### What the task asks
Reproduce the budget commentary word for word from "This Budget does" to "it the better.".

### Quoted text
○ ○ ○ ○ ○
Professor Madhukar SJB Rana

First and foremost one must congratulate the Finance Minister, Surendra Pandey, for the self-confident, suave and articulate manner in which he made his two hour presentation of the coalition government’s Budget. It was a duty very well executed. Of course, conspicuous by the absence was the largest single party, the Maoists; and, well, not quite sure if the 24th party was also boycotting the occasion. Even more conspicuous was the unexpected walkout by the captains of industry and commerce for their downgrading in the order of protocol which they felt, quite rightly, to be rather insulting. After all, they pay the bulk of the taxes. Don’t they?

Another remarkable admission was his statement to the effect that, in his short stint as Finance Minister, he has learnt that it was not the lack of financial and human resources that retarded our economic growth and social development but our inability to implement policies and promises. If President Obama were here in Nepal he would have told our politicians, like he did so candidly in Ghana to all of Africa, that lack of good governance is the biggest reason for the poverty and underdevelopment of developing nations. And by implication, politics and political leadership are a part of the problem. The silence of this Budget on economic, financial, labour and administrative reforms is almost deafening. No mention has been made of the kind of legislation that the government intends to bring to Parliament for promulgation with an appeal to do their duty as CA members elected by the sovereign people.

One would have seriously hoped that for a government that wishes to fight cartels and syndicates the pending draft Competition and Regulation Act 2005 would be getting first priority. And with the very welcome, highest priority to Education one would have hoped that the draft Deemed University Act 2005 would get promulgated too. Had the draft Private Trust Act 2005, which seeks to provide space for Nepali philanthropy to thrive in all sectors and also for the spirit of social entrepreneurship to flourish to thereby meet the needs of the informal sector very significantly, been also brought to the Parliament it would have made a monumental change for an attitude of the national self help and self reliance through indigenous endeavours. 

Overall, this is a Leninist rather than a Maoist budget. Therefore, it may be described as the UML Budget of 2009-10 for their ideology has prevailed over all the 23 other erstwhile coalition partners. We hardly heard the mantra of economic, financial, labour and administrative reforms so dear to the Congress and the likes of RJP and the two RPPs since the 1990s. How good governance and better execution of plans can be attained without all round reforms is a great mystery, particularly in a society so comprehensively embedded in its ‘feudal mindset’.

This Budget does give continuity to the Maoist budget of 2008-09 but what makes it Leninist is that Dr Baburam Bhattarai adhered to Marx when he frequently said that communism could only be a reality after we progress through capitalism and then socialism. The UML, like Lenin, thinks capitalism is neither necessary nor sufficient, and the quicker you bury it the better.

If we heard the Finance Minster refer to the ‘market mechanism’ it was only to underscore the point  that markets create inequality -- never that markets are a force for efficiency and effectiveness in resource allocation between competing ends. Public enterprises are to be revived and the emergent concept of Public Private Partnerships was nearly taboo. Just to illustrate, he did say that some roads would be built by the Nepal Army, and also the concerned ministry, as the private sector was reluctant to enter the fray in road building.
○ ○ ○ ○ ○
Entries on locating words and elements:
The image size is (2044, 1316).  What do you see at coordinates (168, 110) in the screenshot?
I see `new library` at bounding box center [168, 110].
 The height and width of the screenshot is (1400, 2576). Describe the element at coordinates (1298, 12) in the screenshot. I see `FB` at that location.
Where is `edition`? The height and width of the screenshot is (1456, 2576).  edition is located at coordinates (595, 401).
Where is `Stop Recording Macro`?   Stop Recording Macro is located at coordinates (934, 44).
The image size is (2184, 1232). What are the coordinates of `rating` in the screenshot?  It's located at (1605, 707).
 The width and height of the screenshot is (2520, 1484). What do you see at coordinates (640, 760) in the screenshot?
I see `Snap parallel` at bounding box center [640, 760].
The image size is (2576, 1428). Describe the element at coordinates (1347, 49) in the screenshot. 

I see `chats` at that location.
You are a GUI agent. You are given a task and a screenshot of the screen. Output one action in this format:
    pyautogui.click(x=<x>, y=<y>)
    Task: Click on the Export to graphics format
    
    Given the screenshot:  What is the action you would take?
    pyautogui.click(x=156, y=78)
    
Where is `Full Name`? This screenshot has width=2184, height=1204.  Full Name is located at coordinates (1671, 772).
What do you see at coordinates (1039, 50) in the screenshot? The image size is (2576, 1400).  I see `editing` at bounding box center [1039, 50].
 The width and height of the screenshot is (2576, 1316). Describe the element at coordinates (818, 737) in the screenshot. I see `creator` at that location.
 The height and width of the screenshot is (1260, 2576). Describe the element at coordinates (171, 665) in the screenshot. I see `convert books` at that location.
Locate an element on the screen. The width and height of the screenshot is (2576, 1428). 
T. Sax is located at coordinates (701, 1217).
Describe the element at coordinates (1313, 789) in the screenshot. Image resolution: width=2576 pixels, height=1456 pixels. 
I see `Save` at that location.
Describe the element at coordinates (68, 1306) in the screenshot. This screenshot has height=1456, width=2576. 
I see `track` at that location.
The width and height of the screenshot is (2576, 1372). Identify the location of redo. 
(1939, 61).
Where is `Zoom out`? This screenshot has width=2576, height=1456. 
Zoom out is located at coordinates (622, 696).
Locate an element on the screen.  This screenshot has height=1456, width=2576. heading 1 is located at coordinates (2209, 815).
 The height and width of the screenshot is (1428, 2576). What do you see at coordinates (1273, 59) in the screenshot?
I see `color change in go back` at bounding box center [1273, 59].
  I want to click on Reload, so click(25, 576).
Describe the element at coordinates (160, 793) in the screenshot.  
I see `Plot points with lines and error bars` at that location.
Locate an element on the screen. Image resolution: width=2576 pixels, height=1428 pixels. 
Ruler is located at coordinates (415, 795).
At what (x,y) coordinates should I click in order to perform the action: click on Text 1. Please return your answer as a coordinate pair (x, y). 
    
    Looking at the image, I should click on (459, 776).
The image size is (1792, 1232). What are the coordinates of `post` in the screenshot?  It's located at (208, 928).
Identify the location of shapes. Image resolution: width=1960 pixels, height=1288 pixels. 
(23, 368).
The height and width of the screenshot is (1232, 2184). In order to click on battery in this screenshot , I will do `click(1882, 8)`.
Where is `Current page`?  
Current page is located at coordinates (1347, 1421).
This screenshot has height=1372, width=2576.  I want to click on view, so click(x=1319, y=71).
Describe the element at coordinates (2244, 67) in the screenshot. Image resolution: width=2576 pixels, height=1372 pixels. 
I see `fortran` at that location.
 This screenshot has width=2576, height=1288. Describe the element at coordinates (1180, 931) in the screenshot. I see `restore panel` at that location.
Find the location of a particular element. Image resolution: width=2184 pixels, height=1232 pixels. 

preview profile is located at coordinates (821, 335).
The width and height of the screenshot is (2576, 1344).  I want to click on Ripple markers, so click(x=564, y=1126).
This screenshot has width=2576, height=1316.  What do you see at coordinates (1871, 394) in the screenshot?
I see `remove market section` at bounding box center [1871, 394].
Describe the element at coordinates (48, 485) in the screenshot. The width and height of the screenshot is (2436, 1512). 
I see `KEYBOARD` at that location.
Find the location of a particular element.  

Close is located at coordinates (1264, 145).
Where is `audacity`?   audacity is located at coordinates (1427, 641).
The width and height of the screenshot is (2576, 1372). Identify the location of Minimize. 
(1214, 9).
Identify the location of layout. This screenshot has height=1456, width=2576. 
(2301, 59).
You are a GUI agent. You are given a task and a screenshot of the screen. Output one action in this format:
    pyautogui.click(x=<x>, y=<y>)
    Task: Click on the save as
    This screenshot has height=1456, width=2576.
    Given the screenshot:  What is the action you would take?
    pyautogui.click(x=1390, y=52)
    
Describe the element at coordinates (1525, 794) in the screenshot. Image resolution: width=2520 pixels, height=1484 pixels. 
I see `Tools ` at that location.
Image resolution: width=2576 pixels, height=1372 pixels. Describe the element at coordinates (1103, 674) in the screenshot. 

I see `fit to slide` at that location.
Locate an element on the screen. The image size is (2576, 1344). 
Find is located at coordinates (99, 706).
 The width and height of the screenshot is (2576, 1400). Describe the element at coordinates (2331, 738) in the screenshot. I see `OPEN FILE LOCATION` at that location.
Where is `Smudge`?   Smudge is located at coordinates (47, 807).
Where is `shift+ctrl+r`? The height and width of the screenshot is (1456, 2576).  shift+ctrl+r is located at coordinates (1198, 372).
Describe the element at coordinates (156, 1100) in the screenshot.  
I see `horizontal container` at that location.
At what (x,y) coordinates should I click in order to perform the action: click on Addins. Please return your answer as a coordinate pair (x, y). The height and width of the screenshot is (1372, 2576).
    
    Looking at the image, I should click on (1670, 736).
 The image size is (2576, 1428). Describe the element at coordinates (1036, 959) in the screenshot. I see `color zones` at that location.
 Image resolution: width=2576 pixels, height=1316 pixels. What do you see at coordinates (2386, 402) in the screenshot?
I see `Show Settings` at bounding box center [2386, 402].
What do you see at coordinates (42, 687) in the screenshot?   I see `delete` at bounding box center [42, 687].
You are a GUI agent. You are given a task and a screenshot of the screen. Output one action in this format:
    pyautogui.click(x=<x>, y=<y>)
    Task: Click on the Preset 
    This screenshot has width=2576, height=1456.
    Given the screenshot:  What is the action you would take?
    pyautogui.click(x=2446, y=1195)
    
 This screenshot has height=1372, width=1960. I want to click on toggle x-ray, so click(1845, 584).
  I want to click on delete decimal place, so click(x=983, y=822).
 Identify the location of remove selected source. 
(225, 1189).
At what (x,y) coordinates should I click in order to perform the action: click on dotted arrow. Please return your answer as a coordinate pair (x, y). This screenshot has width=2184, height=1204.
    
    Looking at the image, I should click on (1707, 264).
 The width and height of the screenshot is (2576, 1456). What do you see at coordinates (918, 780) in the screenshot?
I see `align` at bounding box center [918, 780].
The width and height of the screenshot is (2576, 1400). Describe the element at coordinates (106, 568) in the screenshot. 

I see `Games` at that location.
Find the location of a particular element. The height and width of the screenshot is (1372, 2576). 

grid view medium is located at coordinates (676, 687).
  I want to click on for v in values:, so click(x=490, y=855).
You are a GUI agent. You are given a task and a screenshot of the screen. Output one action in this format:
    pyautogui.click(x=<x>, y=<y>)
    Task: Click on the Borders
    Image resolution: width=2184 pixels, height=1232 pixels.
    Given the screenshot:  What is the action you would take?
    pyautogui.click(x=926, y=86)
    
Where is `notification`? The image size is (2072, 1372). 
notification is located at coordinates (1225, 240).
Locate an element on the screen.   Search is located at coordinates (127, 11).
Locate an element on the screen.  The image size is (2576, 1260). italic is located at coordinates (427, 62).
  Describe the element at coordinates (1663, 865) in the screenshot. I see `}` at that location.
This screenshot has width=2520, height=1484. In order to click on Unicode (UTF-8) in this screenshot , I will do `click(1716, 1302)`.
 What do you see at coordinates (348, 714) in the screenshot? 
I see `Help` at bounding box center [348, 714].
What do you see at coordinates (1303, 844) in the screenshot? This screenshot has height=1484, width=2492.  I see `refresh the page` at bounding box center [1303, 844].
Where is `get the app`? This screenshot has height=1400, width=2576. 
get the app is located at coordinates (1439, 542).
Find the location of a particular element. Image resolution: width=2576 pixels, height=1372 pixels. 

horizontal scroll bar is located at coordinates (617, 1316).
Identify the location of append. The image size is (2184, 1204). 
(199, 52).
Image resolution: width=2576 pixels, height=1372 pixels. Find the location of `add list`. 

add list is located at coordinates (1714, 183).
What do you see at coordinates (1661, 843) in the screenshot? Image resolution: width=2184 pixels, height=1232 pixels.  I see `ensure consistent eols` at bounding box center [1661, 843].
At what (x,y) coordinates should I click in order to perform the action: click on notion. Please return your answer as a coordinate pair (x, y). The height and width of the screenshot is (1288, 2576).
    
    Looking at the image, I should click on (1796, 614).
○ ○ ○ ○ ○
### Exercise solution
This Budget does give continuity to the Maoist budget of 2008-09 but what makes it Leninist is that Dr Baburam Bhattarai adhered to Marx when he frequently said that communism could only be a reality after we progress through capitalism and then socialism. The UML, like Lenin, thinks capitalism is neither necessary nor sufficient, and the quicker you bury it the better.